A seminar held by the Vietnam Tax Consulting Association (VTCA) and the Institute of Financial Strategy and Policy discussed the potential effects of a proposed increase in luxury tax on tobacco.
The Ministry of Finance (MOF) has introduced a draft law on special consumption tax with provisions designed to regulate consumption and reduce tobacco production in alignment with the national strategy to combat the harmful effects of tobacco by 2030.
The proposed mixed taxation scheme includes a 75 percent percentage tax and fixed-rate duties set annually from 2026 to 2030.
Two options have been suggested for flat-rate duties, with differing incremental increases per pack annually under each option until 2030.
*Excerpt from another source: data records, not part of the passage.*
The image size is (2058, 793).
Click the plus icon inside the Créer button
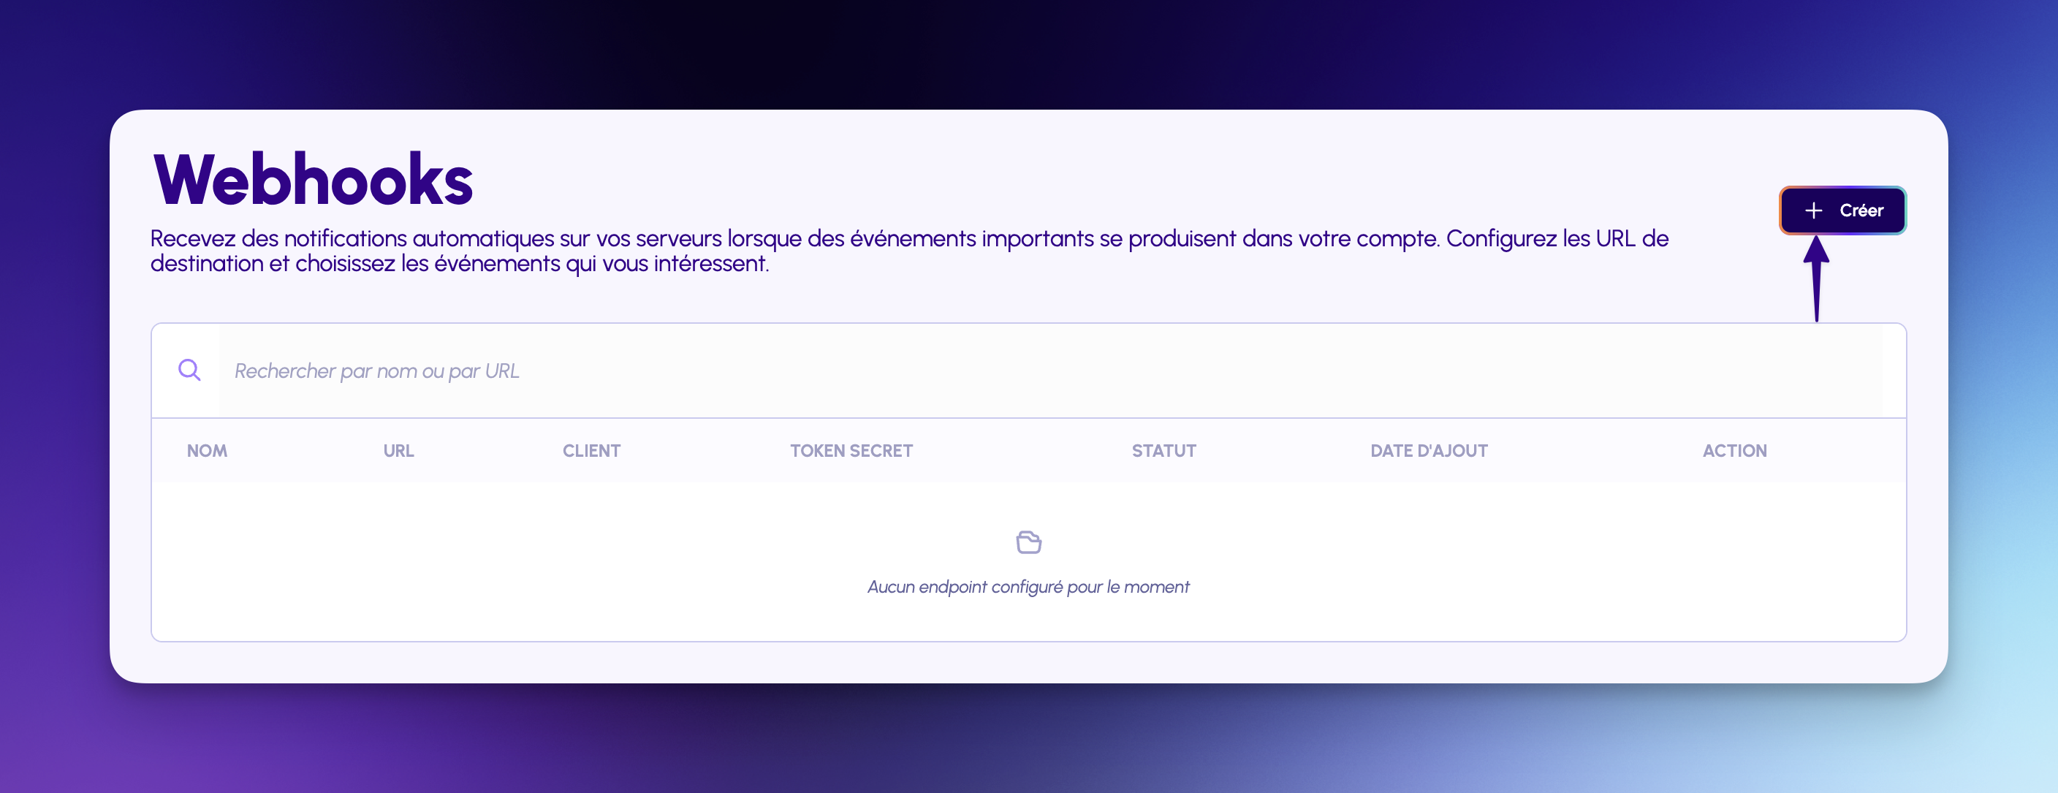pyautogui.click(x=1814, y=210)
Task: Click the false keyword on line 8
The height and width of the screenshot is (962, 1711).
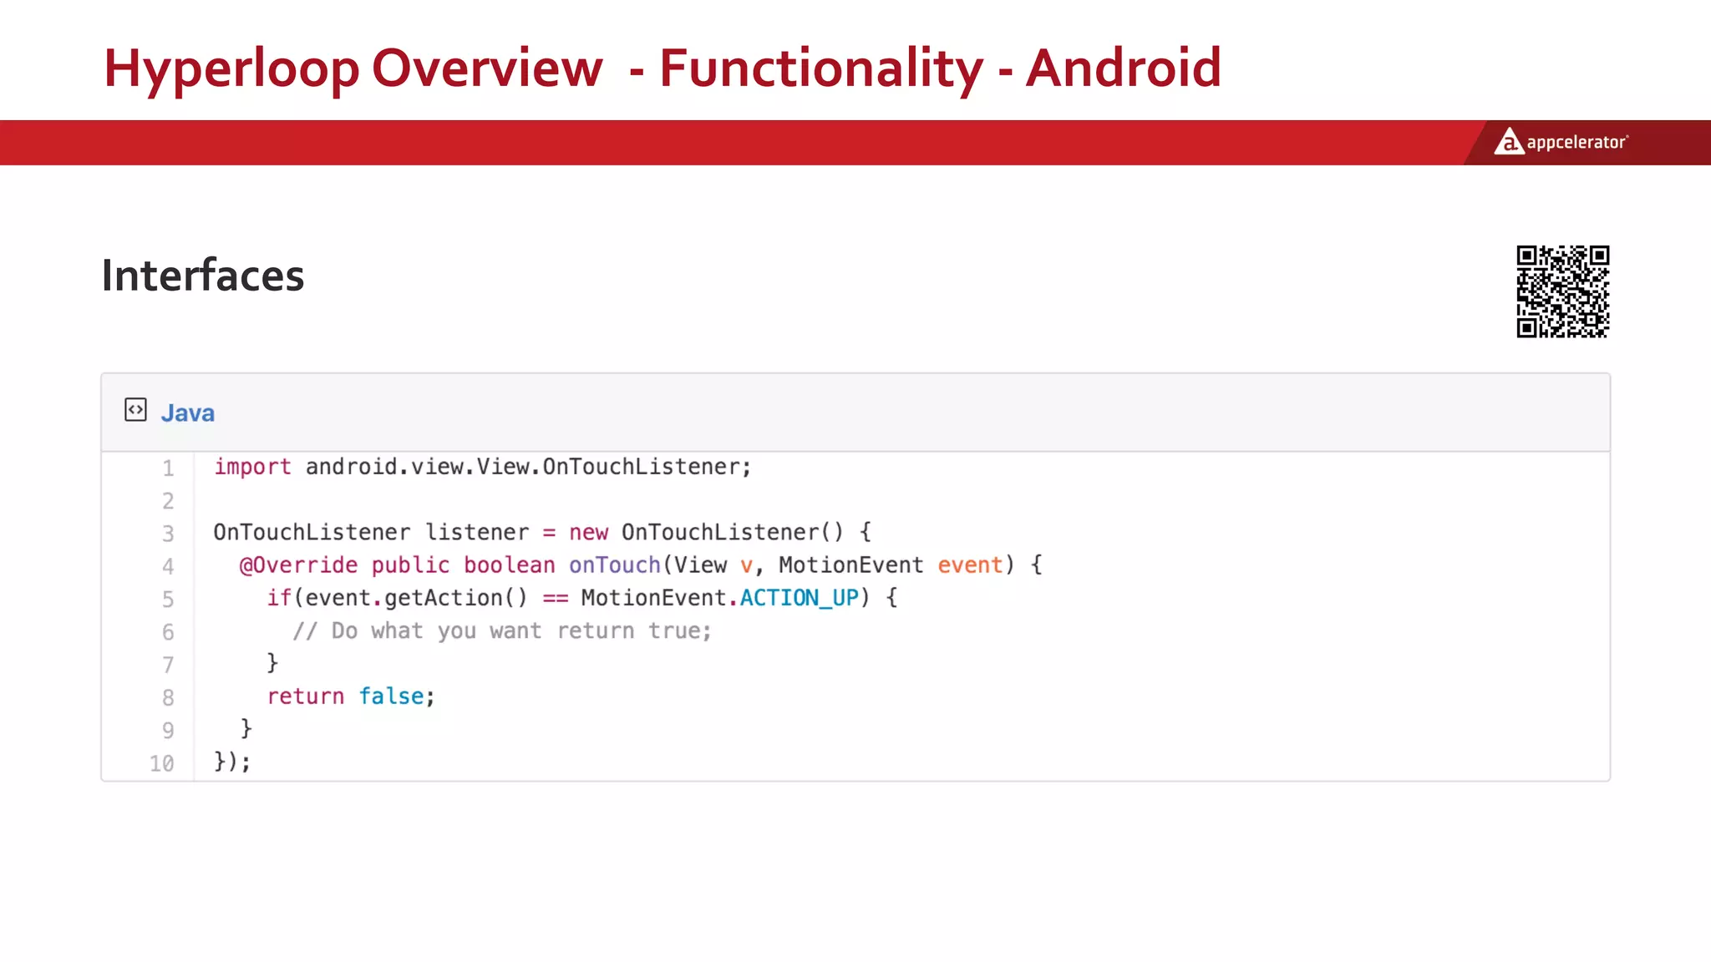Action: pyautogui.click(x=391, y=696)
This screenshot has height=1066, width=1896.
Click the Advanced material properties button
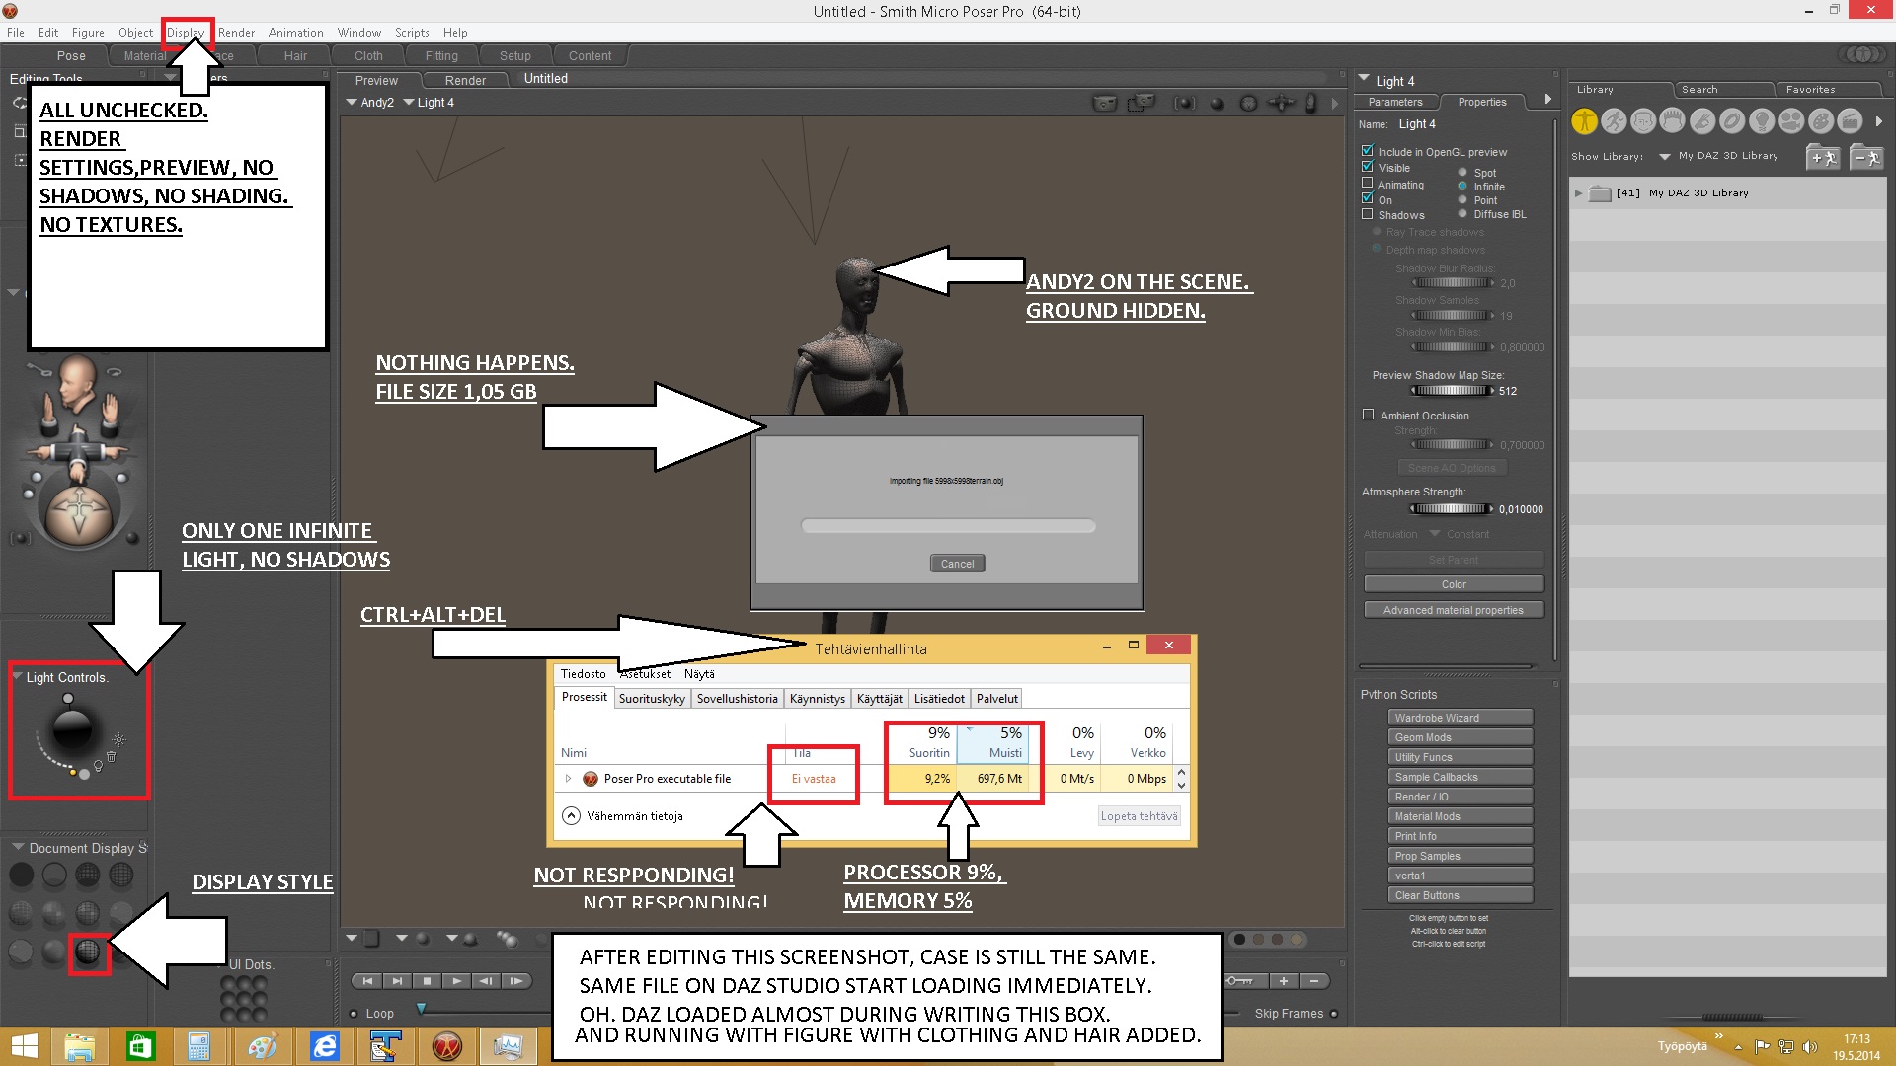click(x=1453, y=610)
Analysis by the Institute of Financial Strategy and Policy indicates that legal tobacco output would decline significantly by 2030 under both options, leading to a rise in smuggled tobacco consumption.
Despite a projected 7 percent decrease in total tobacco consumption by 2030 compared to 2025, there may be a 13 percent annual increase in state budget collections. However, tax evasion rates due to a shift to smuggled tobacco could rise by 33-34 percent annually.
Concerns have been raised about potential bankruptcies in the tobacco industry, with estimates of revenue decreasing by 32-35 percent due to higher taxes prompting consumers to turn to smuggled products.
Possible scenarios suggest a 70 percent decrease in legal tobacco output and a surge in smuggled tobacco consumption if luxury tax rates spike too quickly by 2030.
It is emphasized that tax adjustments need to be approached cautiously to avoid market disruptions and substantial losses in tax revenue due to increased smuggling.
Proposals have been made to amend the luxury tax by implementing reasonable flat-rate duties and creating a systematic tax increment plan leading up to 2030.
Some tobacco manufacturers have suggested a tax of VND1,000 per pack in 2026, with subsequent incremental increases every two years, aiming for a VND3,000 tax by 2030.